(Entries on Target Coordinates)
****
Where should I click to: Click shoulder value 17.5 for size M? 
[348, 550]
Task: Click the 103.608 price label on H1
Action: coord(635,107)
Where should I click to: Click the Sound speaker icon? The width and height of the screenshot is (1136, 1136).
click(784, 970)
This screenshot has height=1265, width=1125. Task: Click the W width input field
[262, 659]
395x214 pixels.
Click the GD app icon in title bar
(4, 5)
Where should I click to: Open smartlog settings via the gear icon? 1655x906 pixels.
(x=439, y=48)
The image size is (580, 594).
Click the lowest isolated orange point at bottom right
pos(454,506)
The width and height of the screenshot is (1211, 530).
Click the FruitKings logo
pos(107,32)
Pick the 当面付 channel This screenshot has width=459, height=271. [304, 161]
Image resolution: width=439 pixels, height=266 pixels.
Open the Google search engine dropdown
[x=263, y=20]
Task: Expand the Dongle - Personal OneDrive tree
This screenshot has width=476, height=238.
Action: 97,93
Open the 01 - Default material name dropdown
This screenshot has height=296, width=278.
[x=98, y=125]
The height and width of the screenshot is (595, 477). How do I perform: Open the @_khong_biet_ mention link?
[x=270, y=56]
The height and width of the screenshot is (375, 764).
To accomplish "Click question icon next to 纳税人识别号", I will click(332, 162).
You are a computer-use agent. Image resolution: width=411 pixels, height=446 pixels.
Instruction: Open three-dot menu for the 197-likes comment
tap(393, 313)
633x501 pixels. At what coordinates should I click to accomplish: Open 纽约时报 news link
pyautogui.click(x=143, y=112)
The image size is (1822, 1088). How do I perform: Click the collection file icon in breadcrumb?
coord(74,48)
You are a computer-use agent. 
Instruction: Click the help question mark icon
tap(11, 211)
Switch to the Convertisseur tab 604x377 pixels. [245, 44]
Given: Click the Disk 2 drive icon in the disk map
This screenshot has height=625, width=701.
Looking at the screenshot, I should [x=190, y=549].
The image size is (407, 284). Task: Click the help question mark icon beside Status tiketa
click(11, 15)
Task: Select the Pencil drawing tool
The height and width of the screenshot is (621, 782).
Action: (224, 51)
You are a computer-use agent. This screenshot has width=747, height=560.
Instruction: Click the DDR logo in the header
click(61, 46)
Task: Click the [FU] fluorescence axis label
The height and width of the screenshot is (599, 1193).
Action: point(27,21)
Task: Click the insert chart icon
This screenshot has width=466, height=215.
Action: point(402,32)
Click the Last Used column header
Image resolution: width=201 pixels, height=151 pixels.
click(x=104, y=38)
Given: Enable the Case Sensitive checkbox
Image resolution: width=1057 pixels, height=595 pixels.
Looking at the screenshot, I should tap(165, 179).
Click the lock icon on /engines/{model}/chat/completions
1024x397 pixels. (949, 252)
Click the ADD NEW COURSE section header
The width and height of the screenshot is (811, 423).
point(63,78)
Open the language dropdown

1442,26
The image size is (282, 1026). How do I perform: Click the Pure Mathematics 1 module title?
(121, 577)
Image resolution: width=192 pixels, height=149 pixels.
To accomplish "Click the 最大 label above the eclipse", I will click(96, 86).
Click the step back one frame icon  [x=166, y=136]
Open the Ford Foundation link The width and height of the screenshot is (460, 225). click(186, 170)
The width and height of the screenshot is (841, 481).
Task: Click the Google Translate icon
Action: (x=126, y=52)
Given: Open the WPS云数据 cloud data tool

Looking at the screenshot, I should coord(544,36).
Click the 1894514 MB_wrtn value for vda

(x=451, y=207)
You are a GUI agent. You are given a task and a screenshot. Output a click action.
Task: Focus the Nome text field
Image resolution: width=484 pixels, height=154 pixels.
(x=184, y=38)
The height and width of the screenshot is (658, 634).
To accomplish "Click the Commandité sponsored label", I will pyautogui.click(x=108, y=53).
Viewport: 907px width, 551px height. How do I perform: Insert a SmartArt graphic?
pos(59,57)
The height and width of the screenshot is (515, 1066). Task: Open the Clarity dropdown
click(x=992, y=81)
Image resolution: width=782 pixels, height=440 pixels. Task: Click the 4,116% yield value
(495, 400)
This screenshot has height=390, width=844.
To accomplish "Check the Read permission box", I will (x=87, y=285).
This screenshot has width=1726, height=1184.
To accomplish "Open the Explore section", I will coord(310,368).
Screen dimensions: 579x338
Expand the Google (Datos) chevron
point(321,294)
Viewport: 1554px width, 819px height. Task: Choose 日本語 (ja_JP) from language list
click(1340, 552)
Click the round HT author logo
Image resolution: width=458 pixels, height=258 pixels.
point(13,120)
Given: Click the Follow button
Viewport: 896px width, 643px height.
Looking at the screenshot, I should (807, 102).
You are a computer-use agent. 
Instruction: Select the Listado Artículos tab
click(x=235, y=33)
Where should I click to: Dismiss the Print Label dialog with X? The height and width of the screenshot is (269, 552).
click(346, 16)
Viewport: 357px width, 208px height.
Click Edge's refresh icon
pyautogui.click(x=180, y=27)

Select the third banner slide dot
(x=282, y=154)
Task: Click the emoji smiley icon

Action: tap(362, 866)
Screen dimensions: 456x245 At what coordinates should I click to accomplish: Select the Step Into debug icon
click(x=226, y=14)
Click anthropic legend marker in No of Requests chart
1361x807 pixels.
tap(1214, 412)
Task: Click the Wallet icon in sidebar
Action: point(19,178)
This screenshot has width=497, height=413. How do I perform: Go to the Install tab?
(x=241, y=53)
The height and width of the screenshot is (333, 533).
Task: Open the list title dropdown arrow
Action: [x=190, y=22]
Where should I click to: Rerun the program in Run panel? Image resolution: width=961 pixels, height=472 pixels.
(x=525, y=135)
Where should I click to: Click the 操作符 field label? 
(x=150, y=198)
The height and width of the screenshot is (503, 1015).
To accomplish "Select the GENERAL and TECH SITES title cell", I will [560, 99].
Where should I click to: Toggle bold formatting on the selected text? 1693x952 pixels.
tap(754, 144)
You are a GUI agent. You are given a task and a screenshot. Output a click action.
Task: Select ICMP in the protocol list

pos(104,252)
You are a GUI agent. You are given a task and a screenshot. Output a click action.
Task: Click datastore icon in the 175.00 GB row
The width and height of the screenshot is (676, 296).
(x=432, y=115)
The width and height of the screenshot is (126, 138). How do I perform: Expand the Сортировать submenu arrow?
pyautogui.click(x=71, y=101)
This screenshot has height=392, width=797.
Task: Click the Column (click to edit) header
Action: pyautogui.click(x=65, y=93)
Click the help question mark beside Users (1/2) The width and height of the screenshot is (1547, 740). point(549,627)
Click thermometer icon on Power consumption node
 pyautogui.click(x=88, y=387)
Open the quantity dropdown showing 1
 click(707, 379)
****
(Exercise): Arrange every line of the records above as a Markdown table with two columns, "No." for the row number and "Entry" for the line itself. Omit blank lines.

(Answer for this exercise):
| No. | Entry |
|---|---|
| 1 | Where should I click to: Click shoulder value 17.5 for size M?  |
| 2 | [348, 550] |
| 3 | Task: Click the 103.608 price label on H1 |
| 4 | Action: coord(635,107) |
| 5 | Where should I click to: Click the Sound speaker icon? The width and height of the screenshot is (1136, 1136). |
| 6 | click(784, 970) |
| 7 | This screenshot has height=1265, width=1125. Task: Click the W width input field |
| 8 | [262, 659] |
| 9 | 395x214 pixels. |
| 10 | Click the GD app icon in title bar |
| 11 | (4, 5) |
| 12 | Where should I click to: Open smartlog settings via the gear icon? 1655x906 pixels. |
| 13 | (x=439, y=48) |
| 14 | The image size is (580, 594). |
| 15 | Click the lowest isolated orange point at bottom right |
| 16 | pos(454,506) |
| 17 | The width and height of the screenshot is (1211, 530). |
| 18 | Click the FruitKings logo |
| 19 | pos(107,32) |
| 20 | Pick the 当面付 channel This screenshot has width=459, height=271. [304, 161] |
| 21 | Image resolution: width=439 pixels, height=266 pixels. |
| 22 | Open the Google search engine dropdown |
| 23 | [x=263, y=20] |
| 24 | Task: Expand the Dongle - Personal OneDrive tree |
| 25 | This screenshot has width=476, height=238. |
| 26 | Action: 97,93 |
| 27 | Open the 01 - Default material name dropdown |
| 28 | This screenshot has height=296, width=278. |
| 29 | [x=98, y=125] |
| 30 | The height and width of the screenshot is (595, 477). How do I perform: Open the @_khong_biet_ mention link? |
| 31 | [x=270, y=56] |
| 32 | The height and width of the screenshot is (375, 764). |
| 33 | To accomplish "Click question icon next to 纳税人识别号", I will click(332, 162). |
| 34 | You are a computer-use agent. Image resolution: width=411 pixels, height=446 pixels. |
| 35 | Instruction: Open three-dot menu for the 197-likes comment |
| 36 | tap(393, 313) |
| 37 | 633x501 pixels. At what coordinates should I click to accomplish: Open 纽约时报 news link |
| 38 | pyautogui.click(x=143, y=112) |
| 39 | The image size is (1822, 1088). How do I perform: Click the collection file icon in breadcrumb? |
| 40 | coord(74,48) |
| 41 | You are a computer-use agent.  |
| 42 | Instruction: Click the help question mark icon |
| 43 | tap(11, 211) |
| 44 | Switch to the Convertisseur tab 604x377 pixels. [245, 44] |
| 45 | Given: Click the Disk 2 drive icon in the disk map |
| 46 | This screenshot has height=625, width=701. |
| 47 | Looking at the screenshot, I should [x=190, y=549]. |
| 48 | The image size is (407, 284). Task: Click the help question mark icon beside Status tiketa |
| 49 | click(11, 15) |
| 50 | Task: Select the Pencil drawing tool |
| 51 | The height and width of the screenshot is (621, 782). |
| 52 | Action: (224, 51) |
| 53 | You are a computer-use agent. This screenshot has width=747, height=560. |
| 54 | Instruction: Click the DDR logo in the header |
| 55 | click(61, 46) |
| 56 | Task: Click the [FU] fluorescence axis label |
| 57 | The height and width of the screenshot is (599, 1193). |
| 58 | Action: point(27,21) |
| 59 | Task: Click the insert chart icon |
| 60 | This screenshot has width=466, height=215. |
| 61 | Action: point(402,32) |
| 62 | Click the Last Used column header |
| 63 | Image resolution: width=201 pixels, height=151 pixels. |
| 64 | click(x=104, y=38) |
| 65 | Given: Enable the Case Sensitive checkbox |
| 66 | Image resolution: width=1057 pixels, height=595 pixels. |
| 67 | Looking at the screenshot, I should tap(165, 179). |
| 68 | Click the lock icon on /engines/{model}/chat/completions |
| 69 | 1024x397 pixels. (949, 252) |
| 70 | Click the ADD NEW COURSE section header |
| 71 | The width and height of the screenshot is (811, 423). |
| 72 | point(63,78) |
| 73 | Open the language dropdown |
| 74 | 1442,26 |
| 75 | The image size is (282, 1026). How do I perform: Click the Pure Mathematics 1 module title? |
| 76 | (121, 577) |
| 77 | Image resolution: width=192 pixels, height=149 pixels. |
| 78 | To accomplish "Click the 最大 label above the eclipse", I will click(96, 86). |
| 79 | Click the step back one frame icon  [x=166, y=136] |
| 80 | Open the Ford Foundation link The width and height of the screenshot is (460, 225). click(186, 170) |
| 81 | The width and height of the screenshot is (841, 481). |
| 82 | Task: Click the Google Translate icon |
| 83 | Action: (x=126, y=52) |
| 84 | Given: Open the WPS云数据 cloud data tool |
| 85 | Looking at the screenshot, I should coord(544,36). |
| 86 | Click the 1894514 MB_wrtn value for vda |
| 87 | (x=451, y=207) |
| 88 | You are a GUI agent. You are given a task and a screenshot. Output a click action. |
| 89 | Task: Focus the Nome text field |
| 90 | Image resolution: width=484 pixels, height=154 pixels. |
| 91 | (x=184, y=38) |
| 92 | The height and width of the screenshot is (658, 634). |
| 93 | To accomplish "Click the Commandité sponsored label", I will pyautogui.click(x=108, y=53). |
| 94 | Viewport: 907px width, 551px height. How do I perform: Insert a SmartArt graphic? |
| 95 | pos(59,57) |
| 96 | The height and width of the screenshot is (515, 1066). Task: Open the Clarity dropdown |
| 97 | click(x=992, y=81) |
| 98 | Image resolution: width=782 pixels, height=440 pixels. Task: Click the 4,116% yield value |
| 99 | (495, 400) |
| 100 | This screenshot has height=390, width=844. |
| 101 | To accomplish "Check the Read permission box", I will (x=87, y=285). |
| 102 | This screenshot has width=1726, height=1184. |
| 103 | To accomplish "Open the Explore section", I will coord(310,368). |
| 104 | Screen dimensions: 579x338 |
| 105 | Expand the Google (Datos) chevron |
| 106 | point(321,294) |
| 107 | Viewport: 1554px width, 819px height. Task: Choose 日本語 (ja_JP) from language list |
| 108 | click(1340, 552) |
| 109 | Click the round HT author logo |
| 110 | Image resolution: width=458 pixels, height=258 pixels. |
| 111 | point(13,120) |
| 112 | Given: Click the Follow button |
| 113 | Viewport: 896px width, 643px height. |
| 114 | Looking at the screenshot, I should (807, 102). |
| 115 | You are a computer-use agent.  |
| 116 | Instruction: Select the Listado Artículos tab |
| 117 | click(x=235, y=33) |
| 118 | Where should I click to: Dismiss the Print Label dialog with X? The height and width of the screenshot is (269, 552). |
| 119 | click(346, 16) |
| 120 | Viewport: 357px width, 208px height. |
| 121 | Click Edge's refresh icon |
| 122 | pyautogui.click(x=180, y=27) |
| 123 | Select the third banner slide dot |
| 124 | (x=282, y=154) |
| 125 | Task: Click the emoji smiley icon |
| 126 | Action: tap(362, 866) |
| 127 | Screen dimensions: 456x245 At what coordinates should I click to accomplish: Select the Step Into debug icon |
| 128 | click(x=226, y=14) |
| 129 | Click anthropic legend marker in No of Requests chart |
| 130 | 1361x807 pixels. |
| 131 | tap(1214, 412) |
| 132 | Task: Click the Wallet icon in sidebar |
| 133 | Action: point(19,178) |
| 134 | This screenshot has width=497, height=413. How do I perform: Go to the Install tab? |
| 135 | (x=241, y=53) |
| 136 | The height and width of the screenshot is (333, 533). |
| 137 | Task: Open the list title dropdown arrow |
| 138 | Action: [x=190, y=22] |
| 139 | Where should I click to: Rerun the program in Run panel? Image resolution: width=961 pixels, height=472 pixels. |
| 140 | (x=525, y=135) |
| 141 | Where should I click to: Click the 操作符 field label?  |
| 142 | (x=150, y=198) |
| 143 | The height and width of the screenshot is (503, 1015). |
| 144 | To accomplish "Select the GENERAL and TECH SITES title cell", I will [560, 99]. |
| 145 | Where should I click to: Toggle bold formatting on the selected text? 1693x952 pixels. |
| 146 | tap(754, 144) |
| 147 | You are a GUI agent. You are given a task and a screenshot. Output a click action. |
| 148 | Task: Select ICMP in the protocol list |
| 149 | pos(104,252) |
| 150 | You are a GUI agent. You are given a task and a screenshot. Output a click action. |
| 151 | Task: Click datastore icon in the 175.00 GB row |
| 152 | The width and height of the screenshot is (676, 296). |
| 153 | (x=432, y=115) |
| 154 | The width and height of the screenshot is (126, 138). How do I perform: Expand the Сортировать submenu arrow? |
| 155 | pyautogui.click(x=71, y=101) |
| 156 | This screenshot has height=392, width=797. |
| 157 | Task: Click the Column (click to edit) header |
| 158 | Action: pyautogui.click(x=65, y=93) |
| 159 | Click the help question mark beside Users (1/2) The width and height of the screenshot is (1547, 740). point(549,627) |
| 160 | Click thermometer icon on Power consumption node |
| 161 |  pyautogui.click(x=88, y=387) |
| 162 | Open the quantity dropdown showing 1 |
| 163 |  click(707, 379) |